**Directions**
Using the records below, repeat exactly the lines from the one holding "Accepteer [button] (651, 1887)" through the one holding "Cumplimiento (1444, 1280)", both ends included, and no others.

(Stored data entries)
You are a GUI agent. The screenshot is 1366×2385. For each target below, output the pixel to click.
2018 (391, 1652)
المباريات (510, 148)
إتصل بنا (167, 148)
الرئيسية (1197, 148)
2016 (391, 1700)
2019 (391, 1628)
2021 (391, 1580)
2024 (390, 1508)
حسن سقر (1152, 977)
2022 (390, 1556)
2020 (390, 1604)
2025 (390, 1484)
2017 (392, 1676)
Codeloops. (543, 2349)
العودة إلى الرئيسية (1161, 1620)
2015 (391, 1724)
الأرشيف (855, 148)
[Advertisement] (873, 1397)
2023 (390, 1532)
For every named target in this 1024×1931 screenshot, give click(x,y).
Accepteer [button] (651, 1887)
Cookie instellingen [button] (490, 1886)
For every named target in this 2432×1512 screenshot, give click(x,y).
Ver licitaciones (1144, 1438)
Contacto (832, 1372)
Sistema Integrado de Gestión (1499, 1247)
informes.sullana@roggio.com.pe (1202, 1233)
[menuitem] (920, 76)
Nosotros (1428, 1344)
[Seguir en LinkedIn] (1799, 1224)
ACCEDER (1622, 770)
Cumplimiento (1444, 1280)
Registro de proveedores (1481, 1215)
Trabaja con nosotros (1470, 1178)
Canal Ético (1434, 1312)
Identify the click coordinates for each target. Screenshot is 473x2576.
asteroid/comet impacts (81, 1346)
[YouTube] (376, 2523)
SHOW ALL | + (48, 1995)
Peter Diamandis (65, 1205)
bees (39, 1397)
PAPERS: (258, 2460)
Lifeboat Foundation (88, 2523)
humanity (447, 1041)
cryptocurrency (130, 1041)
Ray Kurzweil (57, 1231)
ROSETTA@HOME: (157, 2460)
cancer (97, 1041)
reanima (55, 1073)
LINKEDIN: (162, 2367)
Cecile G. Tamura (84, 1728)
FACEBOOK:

**Answer box**
Accepteer [button] (651, 1887)
Cookie instellingen [button] (490, 1886)
For every named target in this 2432×1512 screenshot, give click(x,y).
Ver licitaciones (1144, 1438)
Contacto (832, 1372)
Sistema Integrado de Gestión (1499, 1247)
informes.sullana@roggio.com.pe (1202, 1233)
[menuitem] (920, 76)
Nosotros (1428, 1344)
[Seguir en LinkedIn] (1799, 1224)
ACCEDER (1622, 770)
Cumplimiento (1444, 1280)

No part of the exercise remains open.